Along with zombies, steampunk is probably the main wave sweeping through speculative fiction right now. Locus magazine (September ’10) and Tor.com (last year) have run steampunk months, and Tor.com is following up with a “steampunk fortnight”; more and more steampunk novels have hit the shelves in the last couple of years, such as Scott Westerfeld’s YA piece Leviathan (which has a new sequel, Behemoth), and even a steampunk/zombie hybrid (Cherie Priest’s Boneshaker); and I even saw a steampunk table set aside at Kinokuniya Books, although it wasn’t labelled as such.

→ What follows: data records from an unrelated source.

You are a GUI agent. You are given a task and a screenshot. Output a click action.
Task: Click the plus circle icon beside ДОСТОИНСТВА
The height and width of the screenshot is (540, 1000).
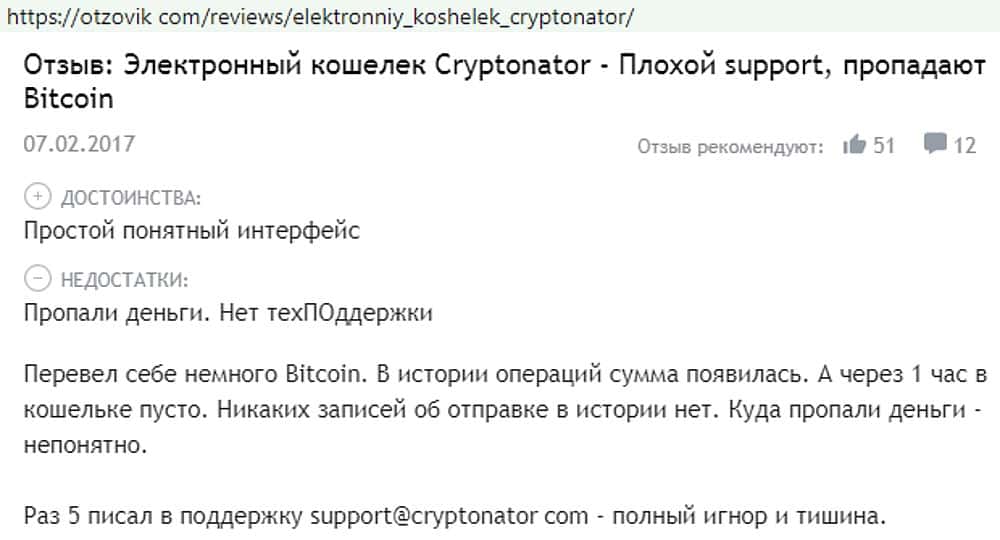pyautogui.click(x=37, y=196)
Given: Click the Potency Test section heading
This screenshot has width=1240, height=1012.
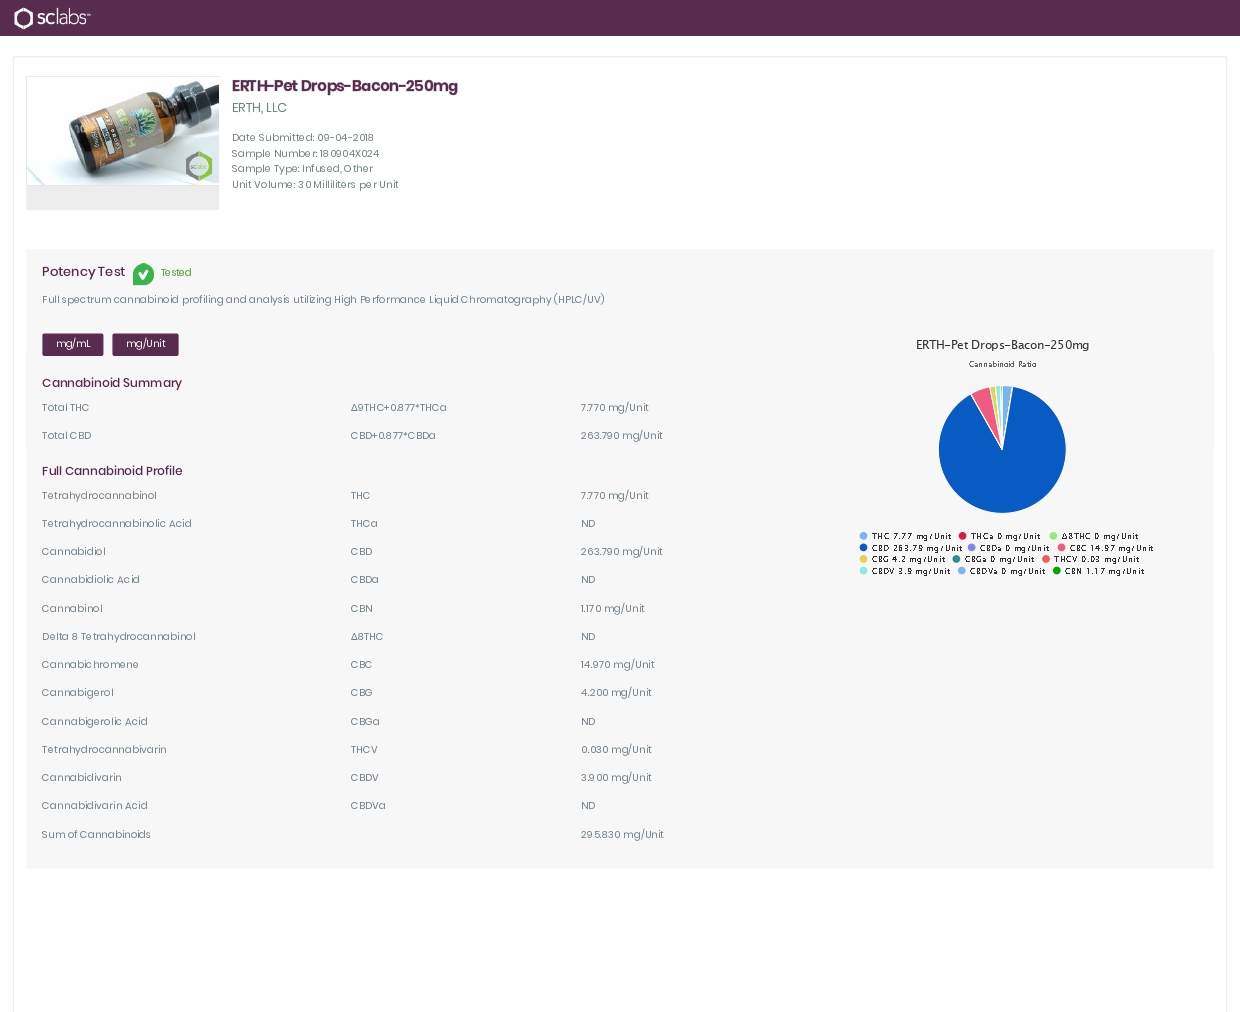Looking at the screenshot, I should [x=83, y=272].
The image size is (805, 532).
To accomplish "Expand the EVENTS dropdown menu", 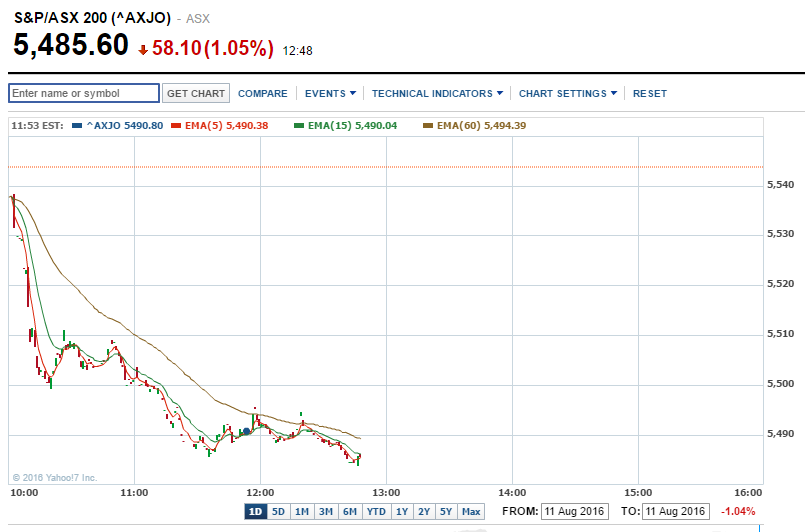I will (330, 93).

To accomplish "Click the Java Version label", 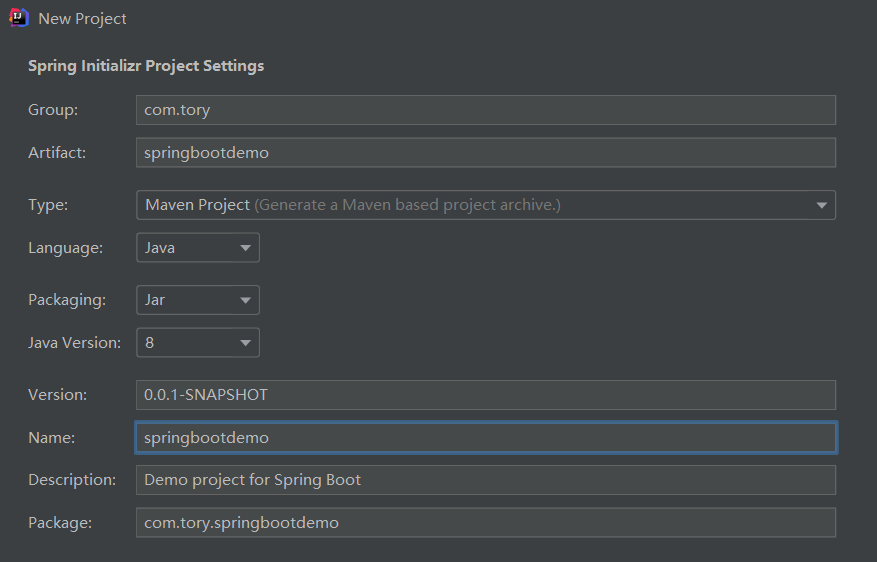I will pyautogui.click(x=74, y=343).
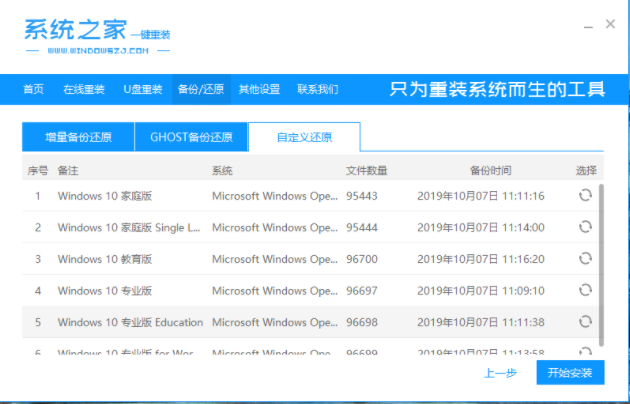Choose restore icon for Windows 10 专业版
This screenshot has width=630, height=404.
pyautogui.click(x=585, y=291)
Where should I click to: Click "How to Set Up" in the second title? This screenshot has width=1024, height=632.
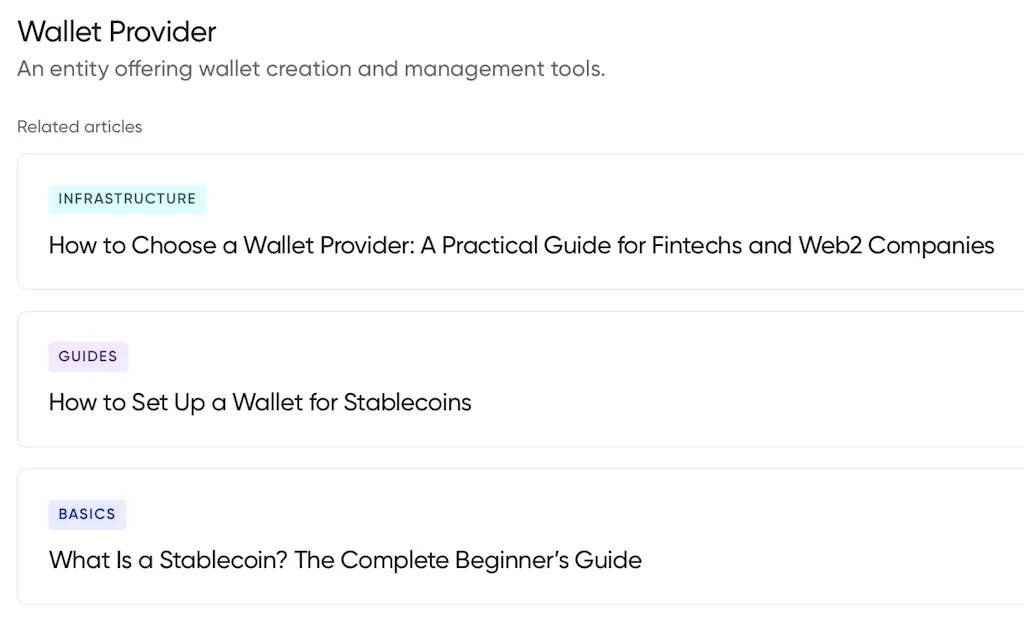(x=126, y=403)
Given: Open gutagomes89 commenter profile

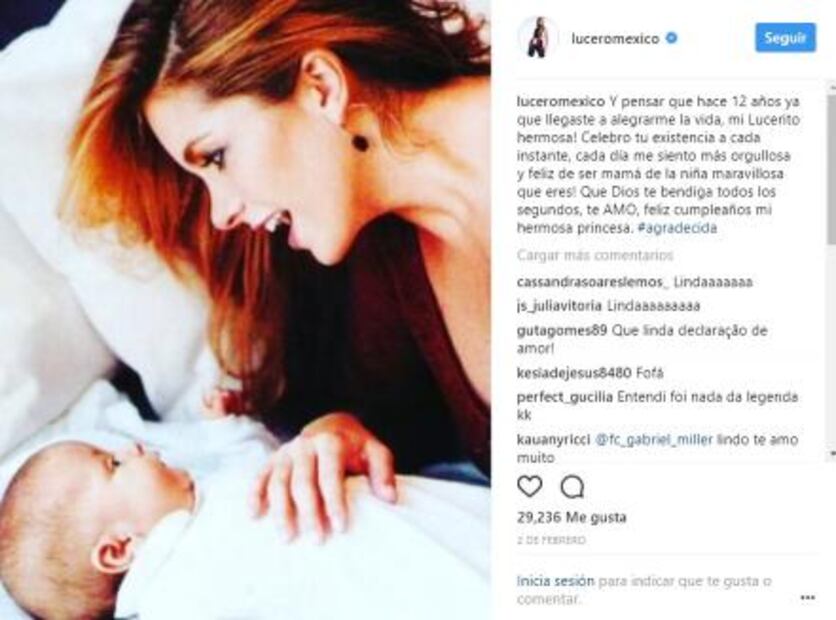Looking at the screenshot, I should (x=562, y=331).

What I wonder, then, is how long this will take to trickle into other media – particularly games. Not only is steampunk cool, but more importantly, it doesn’t have the “how do I make a workable game out of this?” practicality problems of, say, hard science fiction. Good luck trying to make a game about interstellar space opera without FTL – but airships and steam-powered gadgetry should work in any genre of game. Yet I can’t think of that many high-profile examples. Arcanum (2001 RPG set in an high fantasy world undergoing an industrial revolution) was the obvious poster child for Western/PC steampunk titles. Representing Japan and JRPGs, I can point to Final Fantasy VI (1994). And for upcoming games, there’s Bioshock Infinite (FPS). But all in all, steampunk is a drop in the gaming ocean compared to, say, space marines or Tolkienesque fantasy. Where are all the other cool steampunk RPGs that could exist in some other dimension? Strategy, too, could do with more steampunk: offhand I can only think of the Jules Verne scenario for Fantastic Worlds (the Civilization II expansion pack) and the Vinci from Rise of Legends. And that’s just the tip of the iceberg. If we look at other genres, where’s my Sid Meier’s Pirates!/Space Rangers 2 with airships?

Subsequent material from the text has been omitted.